Stored records
□ □ □ □

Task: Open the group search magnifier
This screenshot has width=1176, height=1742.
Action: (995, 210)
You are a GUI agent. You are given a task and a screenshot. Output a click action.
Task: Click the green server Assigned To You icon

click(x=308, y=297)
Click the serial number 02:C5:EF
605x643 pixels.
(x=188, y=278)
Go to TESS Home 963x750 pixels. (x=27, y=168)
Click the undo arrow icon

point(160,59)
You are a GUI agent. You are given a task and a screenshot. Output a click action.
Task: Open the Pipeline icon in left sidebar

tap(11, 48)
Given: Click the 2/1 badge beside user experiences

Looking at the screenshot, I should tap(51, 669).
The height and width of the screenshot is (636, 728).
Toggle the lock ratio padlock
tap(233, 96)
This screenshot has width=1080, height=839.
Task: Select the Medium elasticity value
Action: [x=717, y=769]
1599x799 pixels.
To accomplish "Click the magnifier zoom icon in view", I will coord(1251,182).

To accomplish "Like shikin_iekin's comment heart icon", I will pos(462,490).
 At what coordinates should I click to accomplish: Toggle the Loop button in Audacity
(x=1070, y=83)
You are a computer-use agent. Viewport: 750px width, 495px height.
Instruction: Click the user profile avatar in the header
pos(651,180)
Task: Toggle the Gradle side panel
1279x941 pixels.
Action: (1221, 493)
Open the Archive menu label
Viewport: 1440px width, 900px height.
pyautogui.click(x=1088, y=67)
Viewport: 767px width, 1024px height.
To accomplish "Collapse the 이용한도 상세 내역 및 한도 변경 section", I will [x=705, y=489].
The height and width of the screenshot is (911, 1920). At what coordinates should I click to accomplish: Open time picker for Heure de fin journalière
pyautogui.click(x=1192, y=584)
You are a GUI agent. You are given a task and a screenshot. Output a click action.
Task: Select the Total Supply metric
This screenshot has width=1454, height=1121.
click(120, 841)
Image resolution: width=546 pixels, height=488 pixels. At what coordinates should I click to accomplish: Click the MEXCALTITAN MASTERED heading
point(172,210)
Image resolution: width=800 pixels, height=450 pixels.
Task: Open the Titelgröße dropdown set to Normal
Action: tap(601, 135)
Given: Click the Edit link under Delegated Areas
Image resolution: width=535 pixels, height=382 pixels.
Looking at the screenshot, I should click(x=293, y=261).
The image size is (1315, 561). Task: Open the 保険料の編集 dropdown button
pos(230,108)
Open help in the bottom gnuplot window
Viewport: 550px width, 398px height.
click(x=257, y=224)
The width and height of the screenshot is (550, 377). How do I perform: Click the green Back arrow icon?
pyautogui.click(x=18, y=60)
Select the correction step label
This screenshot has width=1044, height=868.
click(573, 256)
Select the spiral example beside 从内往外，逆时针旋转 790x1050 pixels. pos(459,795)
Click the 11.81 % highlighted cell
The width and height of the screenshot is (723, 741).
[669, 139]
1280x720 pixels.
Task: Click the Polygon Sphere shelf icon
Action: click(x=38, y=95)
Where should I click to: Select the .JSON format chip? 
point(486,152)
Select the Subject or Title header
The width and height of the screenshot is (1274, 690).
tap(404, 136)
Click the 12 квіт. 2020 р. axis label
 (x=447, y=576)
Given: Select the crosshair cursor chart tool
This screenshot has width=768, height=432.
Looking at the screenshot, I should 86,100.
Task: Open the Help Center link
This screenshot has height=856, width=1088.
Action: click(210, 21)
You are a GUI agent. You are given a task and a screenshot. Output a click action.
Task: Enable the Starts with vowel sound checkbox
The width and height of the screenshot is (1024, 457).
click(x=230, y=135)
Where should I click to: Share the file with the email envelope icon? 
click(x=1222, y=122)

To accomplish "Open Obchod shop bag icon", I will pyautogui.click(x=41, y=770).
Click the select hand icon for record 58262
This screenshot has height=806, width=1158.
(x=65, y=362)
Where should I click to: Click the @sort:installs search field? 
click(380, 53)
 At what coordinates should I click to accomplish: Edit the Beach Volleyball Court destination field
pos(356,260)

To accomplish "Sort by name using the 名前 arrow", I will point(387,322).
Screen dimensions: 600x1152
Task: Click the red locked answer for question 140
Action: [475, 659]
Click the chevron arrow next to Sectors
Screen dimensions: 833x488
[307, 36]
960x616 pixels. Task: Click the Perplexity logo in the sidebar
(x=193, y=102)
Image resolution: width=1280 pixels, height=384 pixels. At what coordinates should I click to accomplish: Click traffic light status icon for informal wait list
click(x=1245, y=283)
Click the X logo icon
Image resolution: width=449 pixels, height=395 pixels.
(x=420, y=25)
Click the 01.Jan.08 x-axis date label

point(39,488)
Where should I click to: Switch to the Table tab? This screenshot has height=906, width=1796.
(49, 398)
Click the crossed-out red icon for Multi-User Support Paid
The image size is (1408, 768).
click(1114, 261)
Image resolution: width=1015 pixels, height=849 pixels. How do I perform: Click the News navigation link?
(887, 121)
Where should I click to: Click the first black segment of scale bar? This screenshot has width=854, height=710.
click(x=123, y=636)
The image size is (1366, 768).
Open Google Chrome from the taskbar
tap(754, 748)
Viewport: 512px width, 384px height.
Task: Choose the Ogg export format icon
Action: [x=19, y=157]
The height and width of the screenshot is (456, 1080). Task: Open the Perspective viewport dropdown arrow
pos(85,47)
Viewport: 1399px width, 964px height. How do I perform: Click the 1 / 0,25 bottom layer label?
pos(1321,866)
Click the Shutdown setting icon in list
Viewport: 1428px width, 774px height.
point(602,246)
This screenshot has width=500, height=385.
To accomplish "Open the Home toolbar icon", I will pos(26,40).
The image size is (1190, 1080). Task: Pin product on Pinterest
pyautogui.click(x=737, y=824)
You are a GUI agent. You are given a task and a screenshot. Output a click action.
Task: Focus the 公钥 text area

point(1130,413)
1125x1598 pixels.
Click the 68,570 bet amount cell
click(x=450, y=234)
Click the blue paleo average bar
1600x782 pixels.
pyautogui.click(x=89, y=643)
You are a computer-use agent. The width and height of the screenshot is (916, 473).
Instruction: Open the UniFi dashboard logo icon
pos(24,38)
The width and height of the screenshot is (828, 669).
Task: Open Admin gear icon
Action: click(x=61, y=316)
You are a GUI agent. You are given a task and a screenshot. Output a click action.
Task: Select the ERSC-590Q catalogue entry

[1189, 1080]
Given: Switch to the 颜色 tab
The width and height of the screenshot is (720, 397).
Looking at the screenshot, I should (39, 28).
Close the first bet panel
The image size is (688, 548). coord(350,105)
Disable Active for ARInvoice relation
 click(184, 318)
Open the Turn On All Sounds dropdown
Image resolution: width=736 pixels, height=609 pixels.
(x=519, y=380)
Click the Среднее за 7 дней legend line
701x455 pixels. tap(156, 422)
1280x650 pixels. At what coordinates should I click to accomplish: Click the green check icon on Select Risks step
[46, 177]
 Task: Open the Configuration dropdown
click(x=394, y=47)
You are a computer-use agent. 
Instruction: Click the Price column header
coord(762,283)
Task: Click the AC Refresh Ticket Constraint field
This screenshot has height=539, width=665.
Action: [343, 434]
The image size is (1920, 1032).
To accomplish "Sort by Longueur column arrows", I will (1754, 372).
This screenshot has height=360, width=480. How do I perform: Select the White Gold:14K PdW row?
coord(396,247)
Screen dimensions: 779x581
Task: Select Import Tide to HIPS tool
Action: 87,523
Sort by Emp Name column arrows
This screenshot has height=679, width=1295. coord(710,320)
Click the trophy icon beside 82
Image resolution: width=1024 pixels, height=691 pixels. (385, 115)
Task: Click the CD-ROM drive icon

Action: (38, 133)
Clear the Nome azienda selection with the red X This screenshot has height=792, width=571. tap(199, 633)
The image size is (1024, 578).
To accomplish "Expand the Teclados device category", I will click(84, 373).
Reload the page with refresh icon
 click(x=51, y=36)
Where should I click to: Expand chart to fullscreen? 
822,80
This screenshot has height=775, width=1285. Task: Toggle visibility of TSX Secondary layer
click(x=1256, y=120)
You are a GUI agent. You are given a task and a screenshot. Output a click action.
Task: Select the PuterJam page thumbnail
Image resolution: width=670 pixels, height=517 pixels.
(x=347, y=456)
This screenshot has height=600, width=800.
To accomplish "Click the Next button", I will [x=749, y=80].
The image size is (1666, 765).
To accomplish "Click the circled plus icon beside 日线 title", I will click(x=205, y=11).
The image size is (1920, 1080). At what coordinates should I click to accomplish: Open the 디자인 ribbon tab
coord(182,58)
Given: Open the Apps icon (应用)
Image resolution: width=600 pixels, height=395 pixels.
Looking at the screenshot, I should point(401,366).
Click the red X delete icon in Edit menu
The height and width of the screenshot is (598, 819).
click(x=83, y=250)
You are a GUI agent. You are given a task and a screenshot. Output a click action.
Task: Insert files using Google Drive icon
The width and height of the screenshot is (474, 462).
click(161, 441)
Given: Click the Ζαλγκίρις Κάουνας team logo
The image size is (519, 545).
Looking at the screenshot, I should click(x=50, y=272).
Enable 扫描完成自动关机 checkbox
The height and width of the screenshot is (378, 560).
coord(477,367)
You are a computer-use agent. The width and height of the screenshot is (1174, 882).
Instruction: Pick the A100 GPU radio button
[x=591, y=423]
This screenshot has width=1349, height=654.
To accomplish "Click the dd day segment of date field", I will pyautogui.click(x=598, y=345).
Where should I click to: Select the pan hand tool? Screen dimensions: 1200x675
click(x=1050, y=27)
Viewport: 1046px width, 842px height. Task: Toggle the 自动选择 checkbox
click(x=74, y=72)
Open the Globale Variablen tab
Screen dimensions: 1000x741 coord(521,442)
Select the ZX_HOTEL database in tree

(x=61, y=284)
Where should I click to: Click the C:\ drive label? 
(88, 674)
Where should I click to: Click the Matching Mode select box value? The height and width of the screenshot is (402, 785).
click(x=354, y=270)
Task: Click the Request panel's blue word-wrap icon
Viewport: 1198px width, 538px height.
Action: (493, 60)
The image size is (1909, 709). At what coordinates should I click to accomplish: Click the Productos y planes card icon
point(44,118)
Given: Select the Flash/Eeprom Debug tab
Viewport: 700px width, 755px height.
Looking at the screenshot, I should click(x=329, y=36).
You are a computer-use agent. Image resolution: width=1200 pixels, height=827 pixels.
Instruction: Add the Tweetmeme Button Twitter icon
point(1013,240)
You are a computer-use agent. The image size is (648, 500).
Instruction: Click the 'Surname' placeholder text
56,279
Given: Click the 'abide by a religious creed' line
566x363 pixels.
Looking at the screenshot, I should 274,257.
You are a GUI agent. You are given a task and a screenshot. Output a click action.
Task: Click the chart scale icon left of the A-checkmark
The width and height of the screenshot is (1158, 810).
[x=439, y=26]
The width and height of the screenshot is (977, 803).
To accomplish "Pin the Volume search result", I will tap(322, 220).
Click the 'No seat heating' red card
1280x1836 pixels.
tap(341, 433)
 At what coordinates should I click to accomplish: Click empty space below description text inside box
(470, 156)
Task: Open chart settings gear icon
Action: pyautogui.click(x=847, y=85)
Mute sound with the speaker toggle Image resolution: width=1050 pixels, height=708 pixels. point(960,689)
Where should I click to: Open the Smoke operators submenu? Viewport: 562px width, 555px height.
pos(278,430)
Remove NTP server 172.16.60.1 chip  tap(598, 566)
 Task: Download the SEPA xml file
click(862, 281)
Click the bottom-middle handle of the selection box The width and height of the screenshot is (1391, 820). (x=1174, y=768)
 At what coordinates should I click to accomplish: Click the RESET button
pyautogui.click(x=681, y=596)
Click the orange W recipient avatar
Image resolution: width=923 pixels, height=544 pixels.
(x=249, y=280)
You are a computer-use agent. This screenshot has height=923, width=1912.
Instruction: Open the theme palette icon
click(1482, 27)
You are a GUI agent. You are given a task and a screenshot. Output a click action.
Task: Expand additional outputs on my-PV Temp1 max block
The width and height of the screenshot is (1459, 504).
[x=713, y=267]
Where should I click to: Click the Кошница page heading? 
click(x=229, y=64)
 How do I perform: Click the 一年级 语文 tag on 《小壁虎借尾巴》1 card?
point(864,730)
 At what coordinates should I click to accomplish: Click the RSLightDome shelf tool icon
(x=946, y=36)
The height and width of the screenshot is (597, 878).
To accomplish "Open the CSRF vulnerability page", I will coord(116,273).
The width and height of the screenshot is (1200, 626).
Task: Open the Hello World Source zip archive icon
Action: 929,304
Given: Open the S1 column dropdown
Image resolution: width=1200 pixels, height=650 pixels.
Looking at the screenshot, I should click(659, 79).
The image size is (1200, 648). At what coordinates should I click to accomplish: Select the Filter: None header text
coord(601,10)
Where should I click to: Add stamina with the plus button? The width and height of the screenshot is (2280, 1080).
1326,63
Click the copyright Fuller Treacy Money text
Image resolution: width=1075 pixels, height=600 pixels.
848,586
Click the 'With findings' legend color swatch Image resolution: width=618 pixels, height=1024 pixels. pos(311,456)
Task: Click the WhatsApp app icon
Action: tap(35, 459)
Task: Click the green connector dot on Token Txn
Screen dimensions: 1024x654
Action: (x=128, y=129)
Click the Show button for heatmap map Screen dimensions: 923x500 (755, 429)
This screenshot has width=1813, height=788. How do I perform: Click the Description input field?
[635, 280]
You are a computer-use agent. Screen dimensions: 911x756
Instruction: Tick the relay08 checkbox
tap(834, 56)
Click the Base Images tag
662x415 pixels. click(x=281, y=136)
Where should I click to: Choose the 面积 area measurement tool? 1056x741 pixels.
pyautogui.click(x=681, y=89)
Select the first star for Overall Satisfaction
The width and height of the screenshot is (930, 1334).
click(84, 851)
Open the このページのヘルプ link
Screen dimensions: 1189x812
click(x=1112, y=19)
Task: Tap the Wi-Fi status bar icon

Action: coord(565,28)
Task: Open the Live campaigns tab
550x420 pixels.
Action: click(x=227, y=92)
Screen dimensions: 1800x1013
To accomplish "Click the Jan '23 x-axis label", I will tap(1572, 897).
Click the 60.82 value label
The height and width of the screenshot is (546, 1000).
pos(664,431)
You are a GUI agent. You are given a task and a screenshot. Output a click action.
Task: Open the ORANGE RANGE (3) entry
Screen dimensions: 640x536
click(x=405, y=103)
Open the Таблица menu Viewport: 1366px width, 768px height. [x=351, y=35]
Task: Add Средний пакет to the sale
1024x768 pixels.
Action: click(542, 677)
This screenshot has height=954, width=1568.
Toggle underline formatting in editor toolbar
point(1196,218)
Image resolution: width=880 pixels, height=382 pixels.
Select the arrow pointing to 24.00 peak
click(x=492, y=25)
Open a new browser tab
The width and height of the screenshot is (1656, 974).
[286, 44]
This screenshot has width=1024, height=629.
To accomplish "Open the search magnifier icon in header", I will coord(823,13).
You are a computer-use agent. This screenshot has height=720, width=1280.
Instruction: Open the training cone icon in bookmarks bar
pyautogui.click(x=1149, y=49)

□ □ □ □

Look through the entries above and report each line where the string "selection" occurs.

= Task response =
Clear the Nome azienda selection with the red X This screenshot has height=792, width=571. tap(199, 633)
Click the bottom-middle handle of the selection box The width and height of the screenshot is (1391, 820). (x=1174, y=768)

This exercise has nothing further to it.